We then got off the plane, in my case, slowly down the stairs. Then took the bus back to the gate. When I walked in and saw the fourth set of stairs to ascend that morning, my colleague finally heard me swear for the first time and cracked up. The moment I conquered the stairs, I headed over to the seats and just laid down across them to give my back some relief and caught my breath. It took longer to get the smoke (seriously, how do people smoke!?) / fuel stink out of my windpipe. I kept having to clear my throat, Umbridge style.

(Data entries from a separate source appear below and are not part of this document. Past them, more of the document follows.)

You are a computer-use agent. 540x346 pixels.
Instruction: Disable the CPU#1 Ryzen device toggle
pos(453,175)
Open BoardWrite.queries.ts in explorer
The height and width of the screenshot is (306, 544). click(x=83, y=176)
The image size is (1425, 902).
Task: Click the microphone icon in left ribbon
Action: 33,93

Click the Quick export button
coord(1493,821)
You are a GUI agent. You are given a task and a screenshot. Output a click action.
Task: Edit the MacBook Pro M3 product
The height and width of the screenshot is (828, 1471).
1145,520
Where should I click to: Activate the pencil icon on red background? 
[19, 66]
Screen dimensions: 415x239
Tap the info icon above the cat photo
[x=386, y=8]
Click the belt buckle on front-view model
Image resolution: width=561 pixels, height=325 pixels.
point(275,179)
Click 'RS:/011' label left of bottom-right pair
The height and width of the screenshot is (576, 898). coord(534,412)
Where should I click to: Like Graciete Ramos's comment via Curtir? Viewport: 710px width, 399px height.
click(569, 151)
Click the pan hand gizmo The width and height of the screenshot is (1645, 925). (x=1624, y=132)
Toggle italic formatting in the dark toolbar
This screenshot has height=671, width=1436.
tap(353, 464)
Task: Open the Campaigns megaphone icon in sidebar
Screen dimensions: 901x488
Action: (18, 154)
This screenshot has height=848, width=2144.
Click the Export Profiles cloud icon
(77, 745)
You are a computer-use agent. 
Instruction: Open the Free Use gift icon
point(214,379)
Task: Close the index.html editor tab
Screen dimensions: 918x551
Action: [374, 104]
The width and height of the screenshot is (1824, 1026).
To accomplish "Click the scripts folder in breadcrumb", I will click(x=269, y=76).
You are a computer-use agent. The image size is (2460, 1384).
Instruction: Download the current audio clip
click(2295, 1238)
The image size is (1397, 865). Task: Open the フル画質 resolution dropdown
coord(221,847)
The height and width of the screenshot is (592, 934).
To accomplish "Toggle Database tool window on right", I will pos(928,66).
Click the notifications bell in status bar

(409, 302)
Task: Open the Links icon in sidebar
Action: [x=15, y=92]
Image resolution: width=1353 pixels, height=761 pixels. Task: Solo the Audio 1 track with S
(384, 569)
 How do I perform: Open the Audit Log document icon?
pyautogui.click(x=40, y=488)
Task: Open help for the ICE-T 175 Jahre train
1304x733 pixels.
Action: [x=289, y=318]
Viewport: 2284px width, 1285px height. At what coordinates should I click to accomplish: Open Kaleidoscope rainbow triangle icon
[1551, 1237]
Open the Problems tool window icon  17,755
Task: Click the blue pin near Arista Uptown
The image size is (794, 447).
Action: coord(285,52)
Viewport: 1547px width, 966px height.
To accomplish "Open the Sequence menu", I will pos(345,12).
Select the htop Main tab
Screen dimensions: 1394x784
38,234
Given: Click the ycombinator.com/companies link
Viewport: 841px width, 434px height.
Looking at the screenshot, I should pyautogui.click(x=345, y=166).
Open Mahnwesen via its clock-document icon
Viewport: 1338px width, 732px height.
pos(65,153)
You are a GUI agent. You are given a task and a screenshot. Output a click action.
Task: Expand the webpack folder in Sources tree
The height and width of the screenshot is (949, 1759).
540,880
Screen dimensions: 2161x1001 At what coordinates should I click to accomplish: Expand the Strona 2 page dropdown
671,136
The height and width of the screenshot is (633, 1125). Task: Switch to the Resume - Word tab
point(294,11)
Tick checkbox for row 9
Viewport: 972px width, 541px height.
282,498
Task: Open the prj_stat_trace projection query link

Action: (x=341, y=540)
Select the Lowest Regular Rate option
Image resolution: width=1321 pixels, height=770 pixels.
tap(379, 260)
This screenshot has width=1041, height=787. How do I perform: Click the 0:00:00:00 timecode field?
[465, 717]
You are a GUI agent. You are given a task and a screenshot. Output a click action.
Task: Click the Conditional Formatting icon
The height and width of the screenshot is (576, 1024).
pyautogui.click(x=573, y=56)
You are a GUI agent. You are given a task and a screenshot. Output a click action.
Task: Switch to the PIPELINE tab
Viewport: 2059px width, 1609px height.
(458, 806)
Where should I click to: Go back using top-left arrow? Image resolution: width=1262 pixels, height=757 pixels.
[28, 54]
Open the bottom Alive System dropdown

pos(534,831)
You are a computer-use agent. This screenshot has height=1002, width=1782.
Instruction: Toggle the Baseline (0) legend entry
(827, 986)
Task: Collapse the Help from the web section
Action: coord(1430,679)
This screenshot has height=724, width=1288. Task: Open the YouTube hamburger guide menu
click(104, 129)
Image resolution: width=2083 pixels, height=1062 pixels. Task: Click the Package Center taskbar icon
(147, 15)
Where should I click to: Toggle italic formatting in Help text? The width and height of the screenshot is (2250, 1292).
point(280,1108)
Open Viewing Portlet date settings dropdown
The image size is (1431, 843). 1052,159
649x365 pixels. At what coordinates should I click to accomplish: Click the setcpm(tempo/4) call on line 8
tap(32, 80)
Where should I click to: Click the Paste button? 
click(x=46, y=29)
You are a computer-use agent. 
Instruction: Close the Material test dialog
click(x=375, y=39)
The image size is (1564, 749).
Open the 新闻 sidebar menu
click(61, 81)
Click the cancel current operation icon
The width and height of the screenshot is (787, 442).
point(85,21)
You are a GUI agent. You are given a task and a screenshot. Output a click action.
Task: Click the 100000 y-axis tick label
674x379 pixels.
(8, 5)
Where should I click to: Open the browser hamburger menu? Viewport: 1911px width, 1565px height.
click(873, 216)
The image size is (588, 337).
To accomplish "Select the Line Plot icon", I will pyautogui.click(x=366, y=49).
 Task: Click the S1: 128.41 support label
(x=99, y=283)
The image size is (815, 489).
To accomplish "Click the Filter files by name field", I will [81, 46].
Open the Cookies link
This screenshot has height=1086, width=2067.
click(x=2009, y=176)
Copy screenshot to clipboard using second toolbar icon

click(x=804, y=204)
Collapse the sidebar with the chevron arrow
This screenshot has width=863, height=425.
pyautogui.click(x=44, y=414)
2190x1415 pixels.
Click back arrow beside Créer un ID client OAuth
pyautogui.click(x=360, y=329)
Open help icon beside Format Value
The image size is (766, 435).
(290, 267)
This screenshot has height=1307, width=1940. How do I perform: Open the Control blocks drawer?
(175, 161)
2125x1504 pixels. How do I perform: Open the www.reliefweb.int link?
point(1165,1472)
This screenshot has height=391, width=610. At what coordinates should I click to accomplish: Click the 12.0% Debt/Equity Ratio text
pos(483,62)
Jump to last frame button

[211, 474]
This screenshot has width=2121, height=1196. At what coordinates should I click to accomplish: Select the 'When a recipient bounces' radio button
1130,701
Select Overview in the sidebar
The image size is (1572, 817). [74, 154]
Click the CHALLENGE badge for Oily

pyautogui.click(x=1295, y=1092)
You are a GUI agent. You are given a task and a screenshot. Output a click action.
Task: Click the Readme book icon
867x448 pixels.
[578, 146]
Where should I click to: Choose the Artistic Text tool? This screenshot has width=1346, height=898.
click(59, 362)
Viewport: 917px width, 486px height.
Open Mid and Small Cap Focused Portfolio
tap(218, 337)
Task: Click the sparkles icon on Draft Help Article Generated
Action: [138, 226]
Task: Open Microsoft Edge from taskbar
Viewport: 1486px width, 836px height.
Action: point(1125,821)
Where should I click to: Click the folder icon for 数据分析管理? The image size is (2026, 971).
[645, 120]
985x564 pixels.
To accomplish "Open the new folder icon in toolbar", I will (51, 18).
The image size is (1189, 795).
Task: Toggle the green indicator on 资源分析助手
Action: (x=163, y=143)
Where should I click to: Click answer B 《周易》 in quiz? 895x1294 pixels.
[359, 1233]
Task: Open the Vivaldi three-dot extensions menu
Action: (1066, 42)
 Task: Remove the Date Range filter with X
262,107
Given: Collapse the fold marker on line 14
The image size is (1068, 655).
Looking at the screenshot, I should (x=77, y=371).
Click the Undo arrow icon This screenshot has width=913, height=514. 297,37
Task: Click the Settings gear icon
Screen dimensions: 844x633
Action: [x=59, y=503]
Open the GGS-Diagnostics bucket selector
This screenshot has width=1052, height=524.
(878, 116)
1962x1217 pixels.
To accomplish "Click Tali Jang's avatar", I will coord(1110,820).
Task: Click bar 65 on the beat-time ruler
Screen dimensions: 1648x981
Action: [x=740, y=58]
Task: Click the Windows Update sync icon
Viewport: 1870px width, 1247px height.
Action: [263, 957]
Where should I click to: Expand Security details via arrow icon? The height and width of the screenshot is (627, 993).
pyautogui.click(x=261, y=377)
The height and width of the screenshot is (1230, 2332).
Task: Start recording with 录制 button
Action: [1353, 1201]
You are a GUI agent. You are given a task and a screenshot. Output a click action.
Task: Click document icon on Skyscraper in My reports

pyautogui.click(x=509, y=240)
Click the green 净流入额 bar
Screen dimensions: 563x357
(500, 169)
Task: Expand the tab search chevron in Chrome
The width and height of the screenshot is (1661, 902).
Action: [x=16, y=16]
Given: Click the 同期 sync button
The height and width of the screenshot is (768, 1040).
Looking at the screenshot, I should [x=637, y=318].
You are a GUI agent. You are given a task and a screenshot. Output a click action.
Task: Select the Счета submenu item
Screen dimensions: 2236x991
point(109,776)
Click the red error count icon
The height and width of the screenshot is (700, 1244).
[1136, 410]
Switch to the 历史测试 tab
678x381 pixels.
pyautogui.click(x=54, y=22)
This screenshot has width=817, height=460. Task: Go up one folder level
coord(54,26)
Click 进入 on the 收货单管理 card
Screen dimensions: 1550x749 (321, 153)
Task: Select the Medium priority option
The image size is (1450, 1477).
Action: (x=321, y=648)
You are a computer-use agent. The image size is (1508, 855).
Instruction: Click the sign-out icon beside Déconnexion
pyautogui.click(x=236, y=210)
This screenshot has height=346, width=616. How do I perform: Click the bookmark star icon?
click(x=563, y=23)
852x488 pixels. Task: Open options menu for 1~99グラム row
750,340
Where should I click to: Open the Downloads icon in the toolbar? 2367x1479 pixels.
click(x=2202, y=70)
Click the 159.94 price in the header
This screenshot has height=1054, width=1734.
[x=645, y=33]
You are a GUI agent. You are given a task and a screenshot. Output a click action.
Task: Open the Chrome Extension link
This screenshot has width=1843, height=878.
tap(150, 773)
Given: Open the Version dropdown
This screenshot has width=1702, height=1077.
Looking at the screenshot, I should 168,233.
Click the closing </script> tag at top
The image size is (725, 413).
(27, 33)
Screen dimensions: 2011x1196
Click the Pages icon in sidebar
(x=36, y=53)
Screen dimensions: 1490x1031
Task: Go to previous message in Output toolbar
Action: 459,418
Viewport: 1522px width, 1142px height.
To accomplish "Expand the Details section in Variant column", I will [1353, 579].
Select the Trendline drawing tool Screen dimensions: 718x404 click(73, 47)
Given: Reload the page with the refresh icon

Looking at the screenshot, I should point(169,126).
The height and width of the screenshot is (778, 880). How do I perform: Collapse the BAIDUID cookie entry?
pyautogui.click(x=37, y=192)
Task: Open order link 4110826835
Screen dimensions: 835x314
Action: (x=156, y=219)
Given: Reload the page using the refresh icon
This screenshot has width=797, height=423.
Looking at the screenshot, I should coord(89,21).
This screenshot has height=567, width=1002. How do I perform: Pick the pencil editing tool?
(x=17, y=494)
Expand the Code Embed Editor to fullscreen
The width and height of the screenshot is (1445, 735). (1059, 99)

We were given a food coupon for our inconvenience and sent off to grab some expensive lunch (the coupon only covered half of the expenses really) in the airport while waiting for a replacement plane. In queue at the coffee shop, the lady in front turned and said something to me in a foreign language that I could not identify. I must’ve looked sufficiently confused, so the girl (I assume was accompanying her) helped her translate. She was asking me if I was feeling better. I stared, even more confused, and the girl probably thought I did not understand English either…but finally I replied, “Yes…why?” Turns out the lady saw me splayed across the seats. I was so touched, and honestly I was in quite a bit of pain, so that motherly care almost brought tears to my eyes. There are kind people in the world it turns out.

Finally boarded the replacement flight > Breathed a sigh of relief (when the cold air blasted my face this time) > Alight > Travel to hotel.

Needless to say, the journey that should’ve taken 4 hours, took 8. Luckily I did not have any long-lasting repercussion from this trip, although it obviously did not benefit my ankle or my lumbar. But hey, how many of you have been on a plane where the insides were like the clubs back in the 40s?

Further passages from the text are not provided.